Putin son olarak “Türkiye yaptığına pişman olacak” dedi. Türk ve Rus dışişleri bakanlarının görüşmesinden önce sarf edilen bu cümle, görüşmenin nasıl geçeceğini de açıklıyordu.
ABD ve Avrupa’nın büyükleri ise, IŞİD’e karşı Türkiye ile işbirliğini geliştirme faaliyetlerine devam ediyorlar.
İngiltere’nin uçaklarıyla katılması, Almanya’nın kara birliği göndermeye karar vermesiyle birlikte Batı bölgedeki askeri varlığını güçlendirirken buna Rusya’dan herhangi bir itiraz da gelmiyor.
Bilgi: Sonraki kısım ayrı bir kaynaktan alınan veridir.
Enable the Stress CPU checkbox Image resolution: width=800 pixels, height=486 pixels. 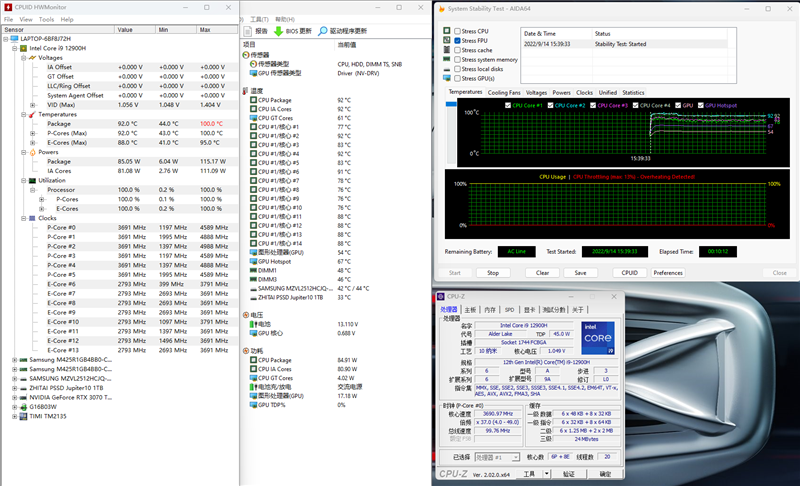pos(458,31)
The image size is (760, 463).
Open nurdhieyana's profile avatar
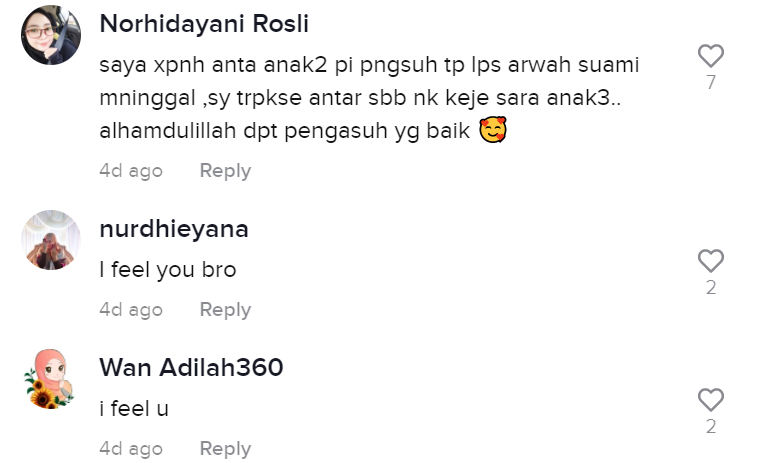pyautogui.click(x=51, y=240)
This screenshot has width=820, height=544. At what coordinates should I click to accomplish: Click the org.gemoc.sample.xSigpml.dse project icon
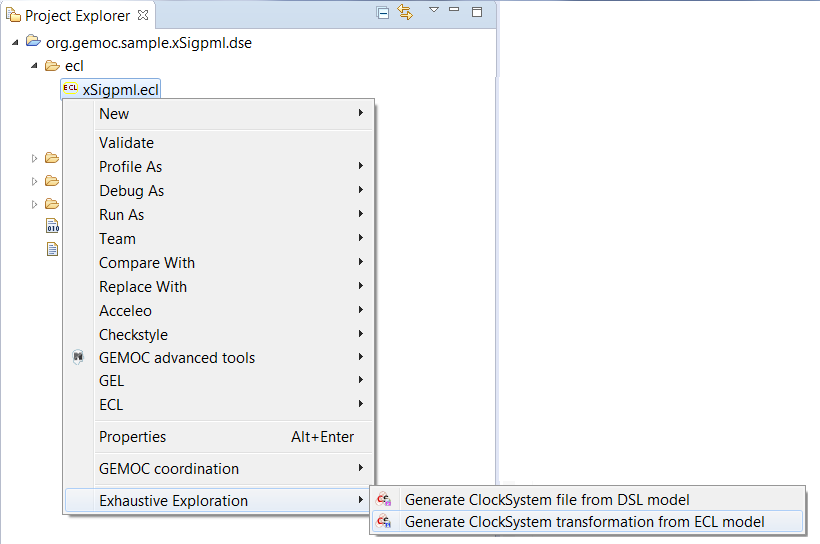point(33,42)
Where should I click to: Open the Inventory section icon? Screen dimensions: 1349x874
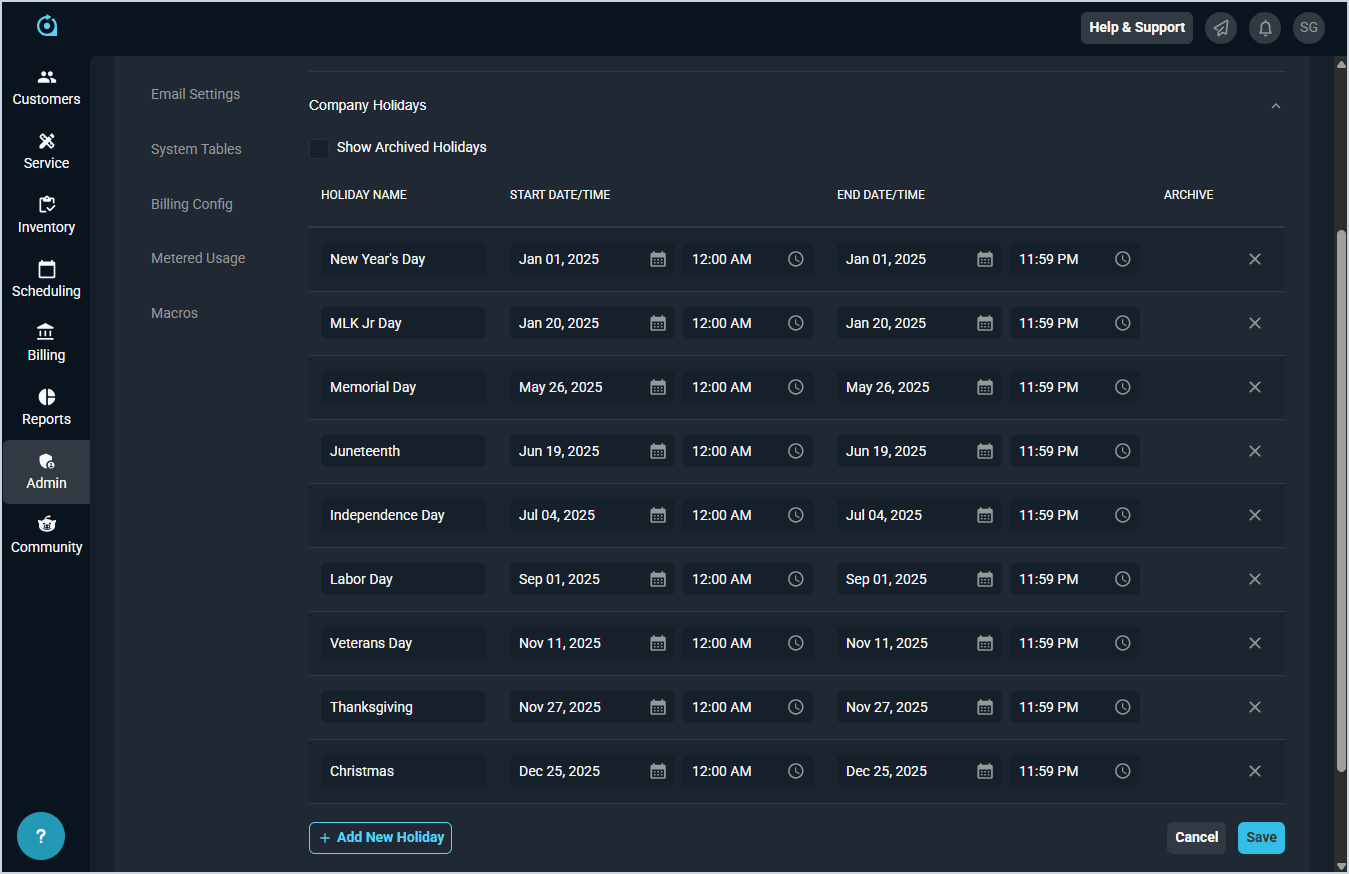tap(46, 205)
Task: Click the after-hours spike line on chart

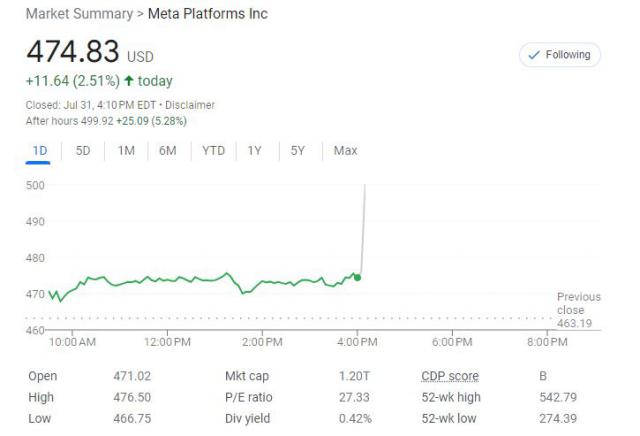Action: tap(361, 230)
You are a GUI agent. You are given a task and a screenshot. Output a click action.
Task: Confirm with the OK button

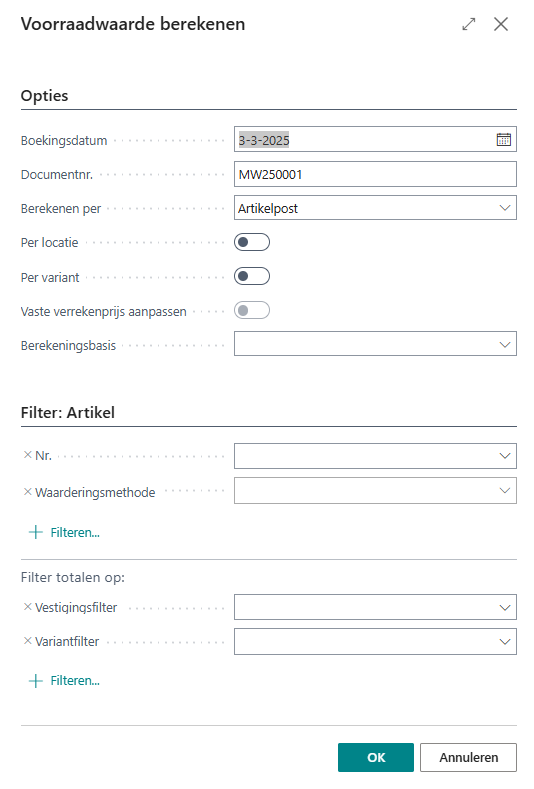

Batı’nın Suriye’deki Rus varlığına itirazı yok, Rusya’nın da Batı’nın IŞİD’e karşı askeri faaliyetlerine itirazı yok.
Şu andaki mesele IŞİD ve Suriye meselesiyse Batı ile Rusya aynı noktadadırlar ve birinci ortak hedef IŞİD’in tasfiyesidir,
Batı bu tasfiye için Türkiye’nin işbirliğini zorunlu görüyor ve başından bu yana aynı çizgiyi izlerken Rusya biraz daha mesafeli duruyordu.
Görüntü Batı ile Rusya arasında bir “iş bölümü” yapıldığı izlenimi vermektedir. Ve Türkiye için Batı “iyi polis”, Rusya “kötü polis” pozisyonuna gelmiştir.
Batı Türkiye ile sürekli görüşmekte ve yeni işbirliği alanları açmaya çalışmaktadır. Rusya ise Türkiye’yi sıkıntıya sokacak bütün adımları atmaktadır.
Rusya’nın hattı, bir hava sahası ihlali ve uçak düşürülmesinin çok daha ilerisinde bir “toplu hesap görme” noktasına epeyce yaklaşmıştır.
Moskova sözcüleri, hedefe doğrudan Cumhurbaşkanı Erdoğan ve yakınlarını koyarken, Putin’in “Türk halkıyla sorunumuz yok” demesi de belli bir pozisyon göstermektedir.
Rusya siyasi hedefini daraltırken Batı’dan bir ön onay almış olması veya fırsat ortaya çıktığında “mesafeli durma” vaadi almış olması akla gelen sorulardan biridir.
Rusya Erdoğan üzerinden bir “toplu siyasi hesap görme” noktasına ilerlerken, bunun için ABD ve Avrupa’nın en azından gözlerini kapamasına ihtiyacı vardır.
ABD ve Avrupa’nın uçak krizi ertesinde Ankara’nın yanında açık olarak durduğunu söylemek zordur. ABD’nin ve NATO’nun açıklamaları da genel ve her duruma uyacak sözlerin ötesinde değildir.
Türkiye açısından ise, Azerbaycan ve Katar’ın doğalgaz vaatleri günü kurtarabilir, ama derde deva çözümler değildir.